En Las aguas baja turbias lograría el total dominio de ese sentido del cine, con un tema social que al mismo tiempo era lo mejor que conseguía el cine vinculado a la atmósfera política del momento. Pero la trascendía notablemente al poner el significado de la política en el núcleo profundo que irradia el ser emancipado. Justamente, esos latigazos que filmados horadan la conciencia y que del seno del mal intentan extraer, con las armas técnicas del cine, una cuota moral de liberación. Su cine es moral porque se basa en mostrar las imágenes del ludibrio para rescatar la dignidad a partir del mismo despojo del mal. Intentó este juego de filosofía moral cinematográfico arriesgándose a no ser comprendido. No significaba apenas lo que se heredaba de Gardel, aunque eso, lo sabemos, no era poco.
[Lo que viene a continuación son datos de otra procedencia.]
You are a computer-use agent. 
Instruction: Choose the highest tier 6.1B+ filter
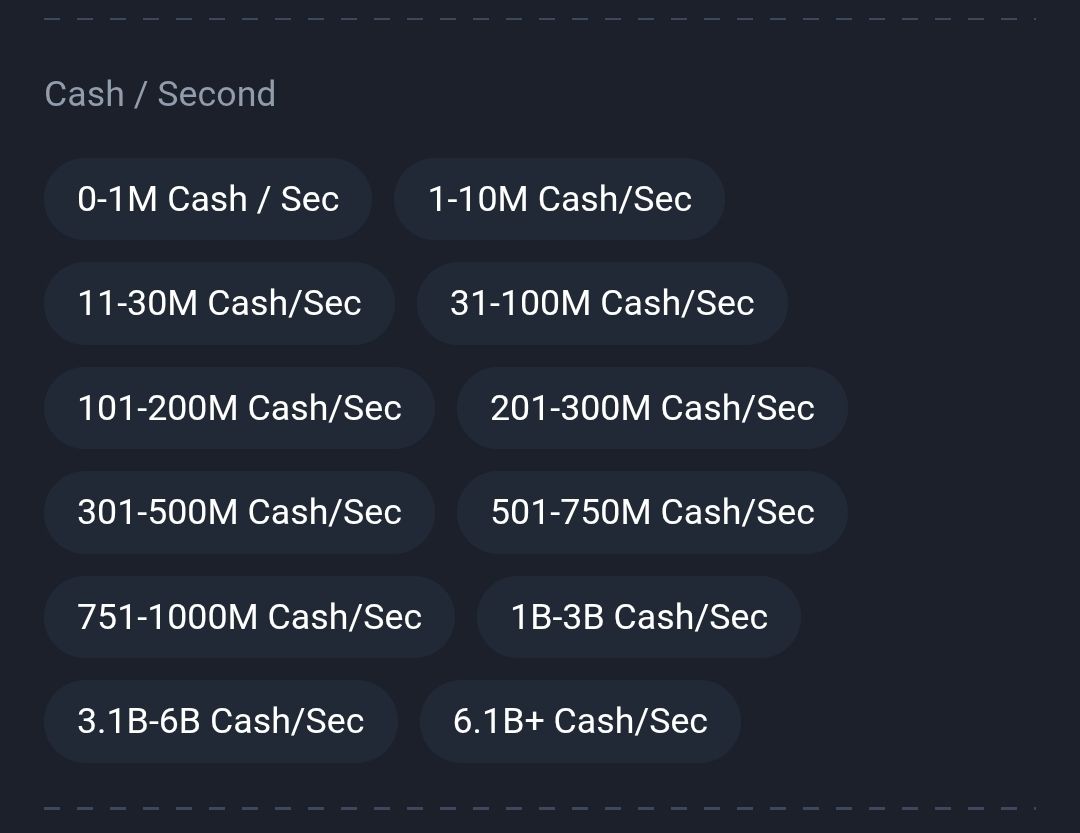[x=580, y=721]
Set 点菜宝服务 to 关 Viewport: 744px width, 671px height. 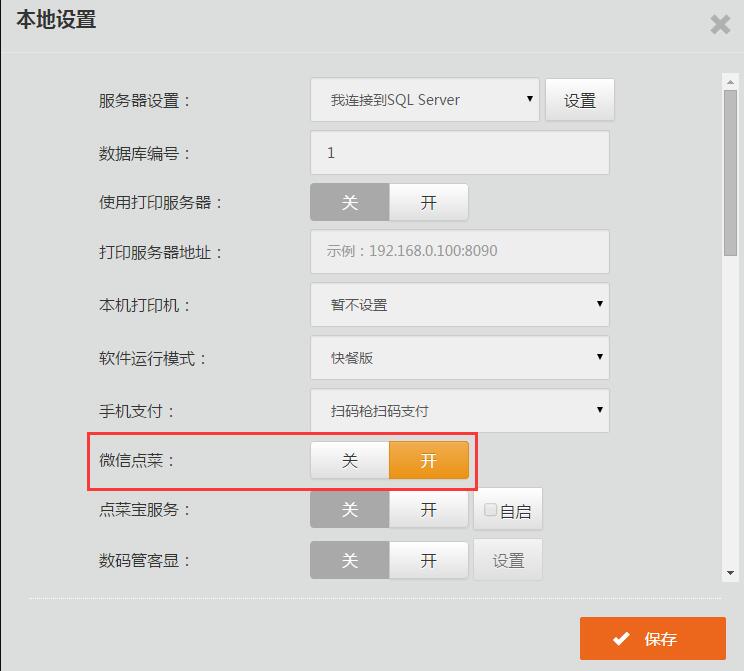pyautogui.click(x=349, y=510)
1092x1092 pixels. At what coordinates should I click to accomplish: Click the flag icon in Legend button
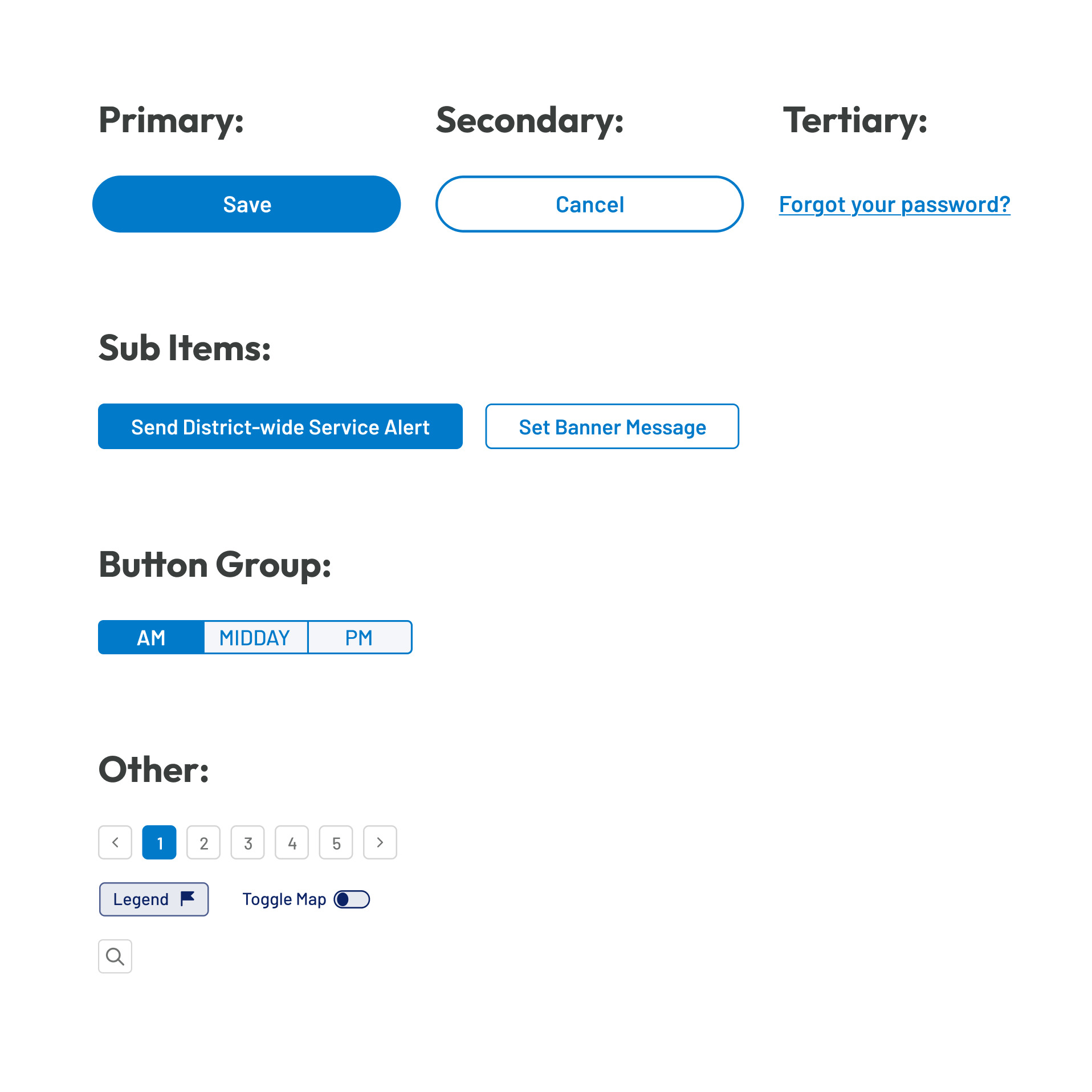pyautogui.click(x=188, y=898)
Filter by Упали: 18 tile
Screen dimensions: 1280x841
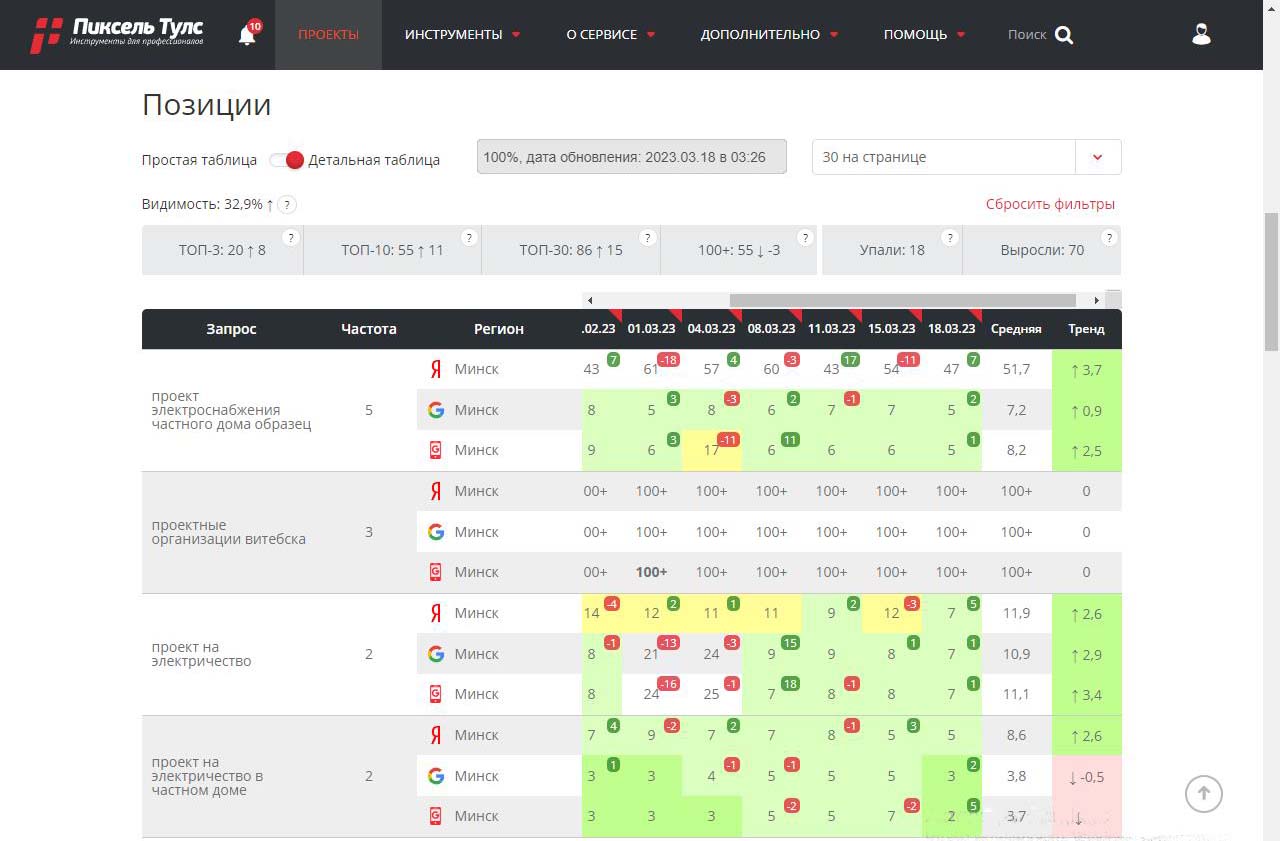pyautogui.click(x=891, y=250)
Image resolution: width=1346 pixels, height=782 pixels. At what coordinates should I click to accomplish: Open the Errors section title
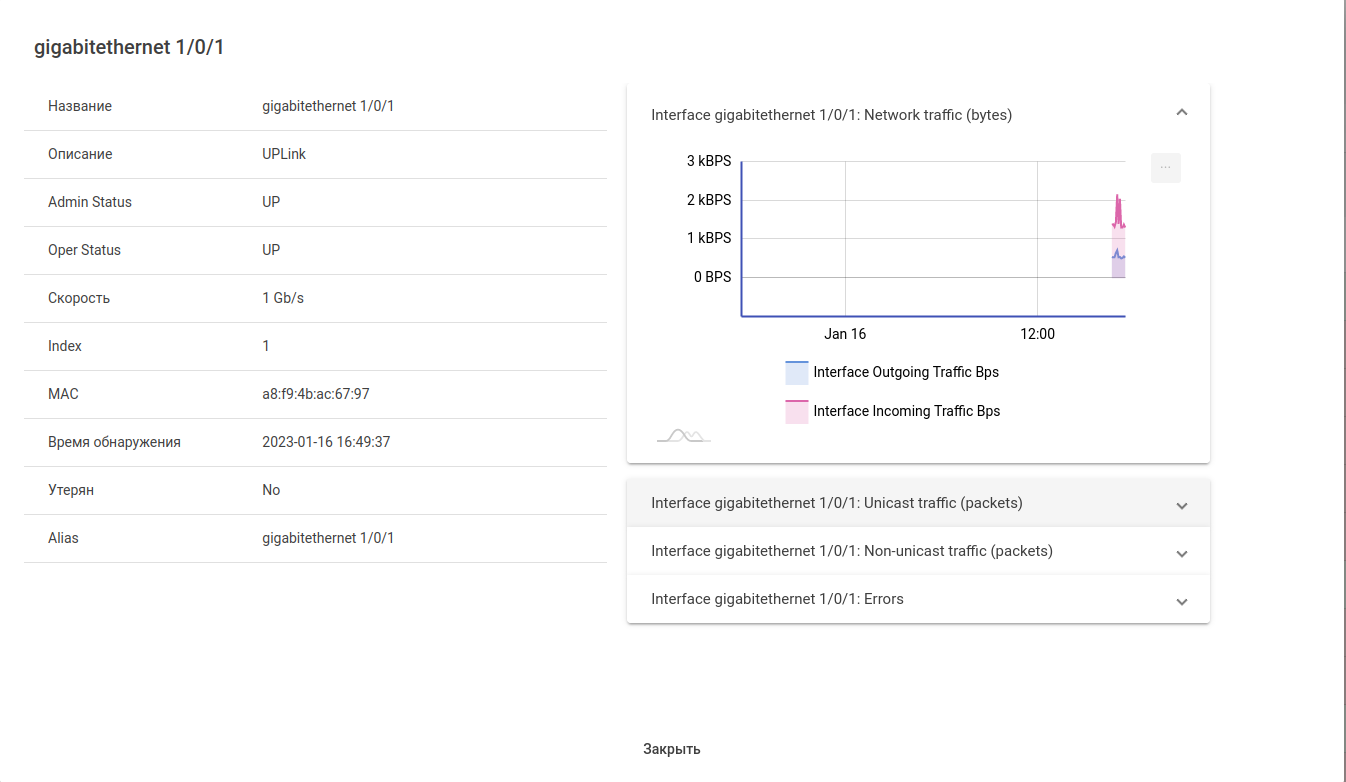coord(777,599)
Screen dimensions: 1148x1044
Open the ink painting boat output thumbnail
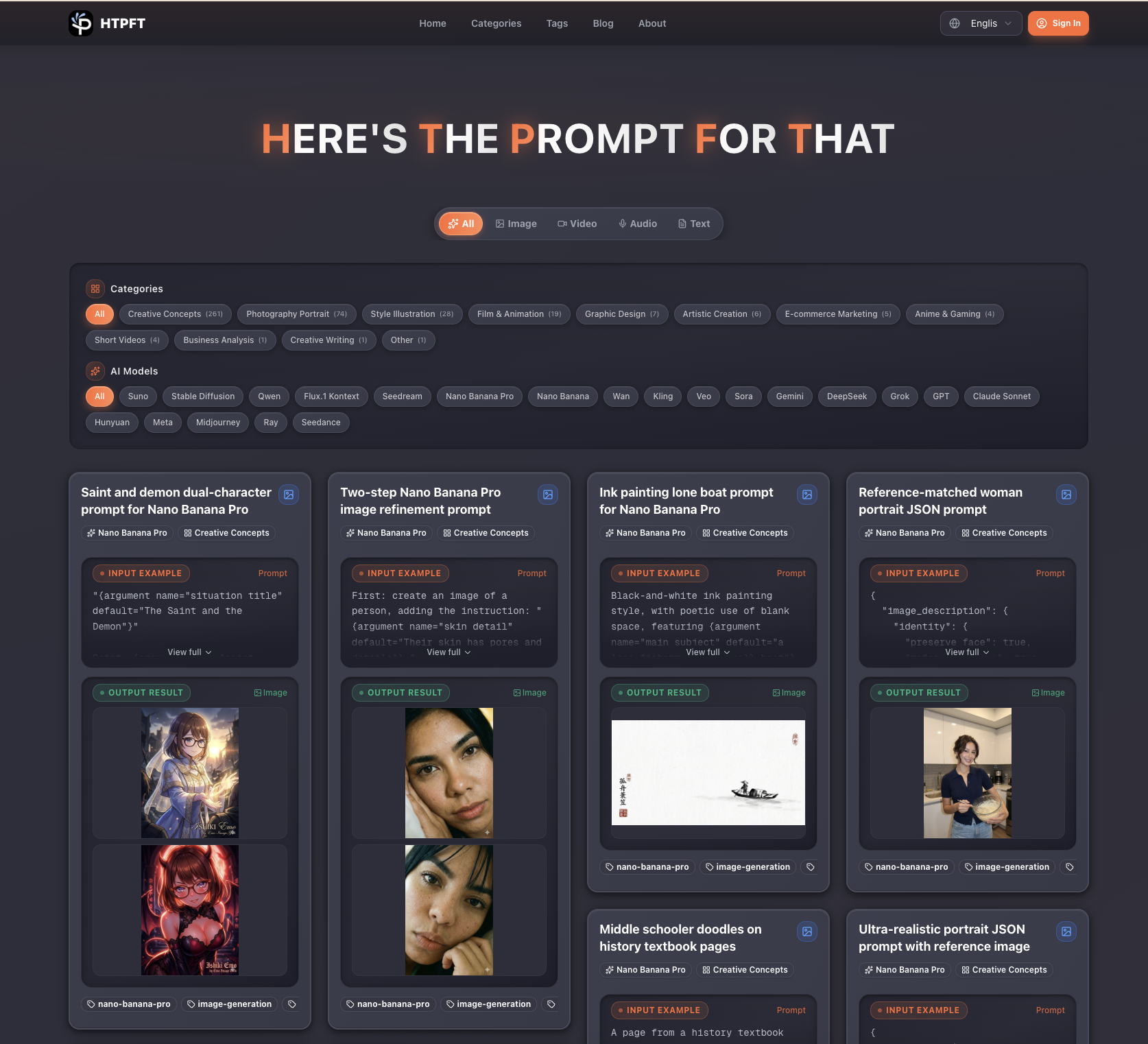pos(708,772)
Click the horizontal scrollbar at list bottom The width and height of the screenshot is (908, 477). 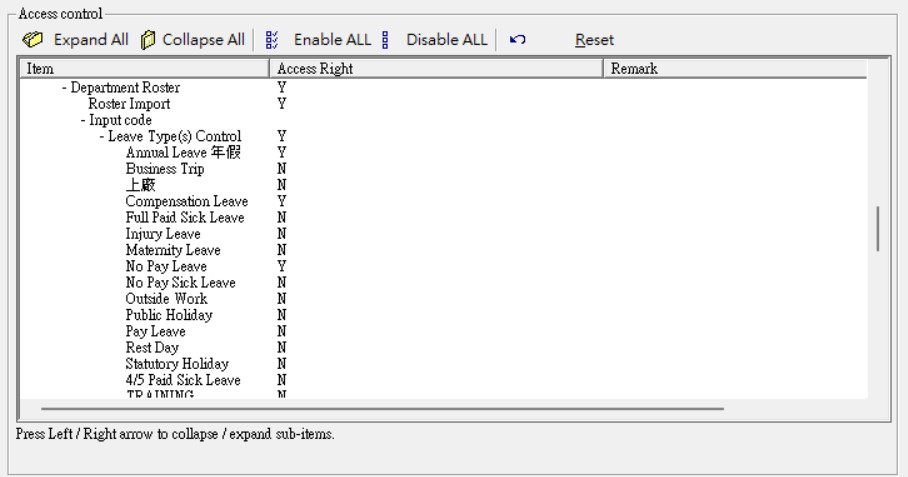(x=381, y=408)
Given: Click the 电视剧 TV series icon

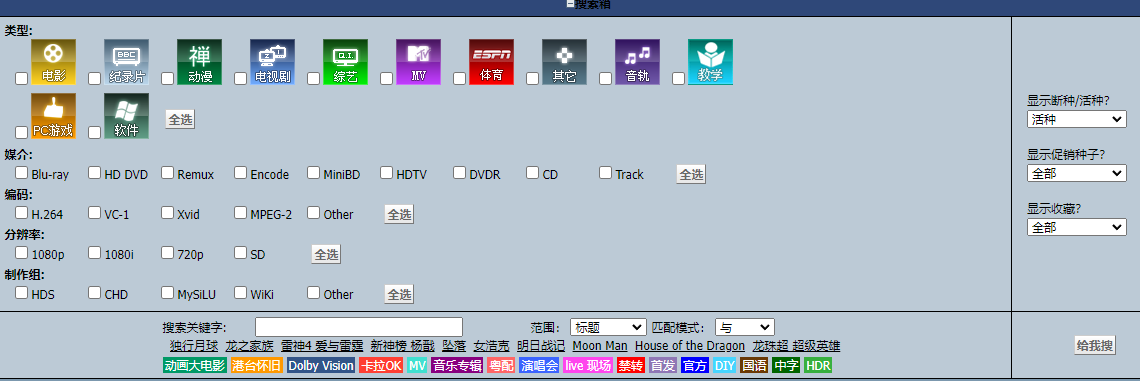Looking at the screenshot, I should [x=273, y=62].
Hugo del Carril venía con un desafiante pos gardelismo, con la manera rememorativa del criollismo lírico, a la Manzi, para juzgar el ciclo social argentino, con sus desgarramientos y sus legados musicales.

Publicado en Hugo del Carril: El compromiso y la acción, libro compilado por César Maranghello y Andrés Insaurralde y editado en 2006 por el Museo del Cine Pablo Ducrós Hicken.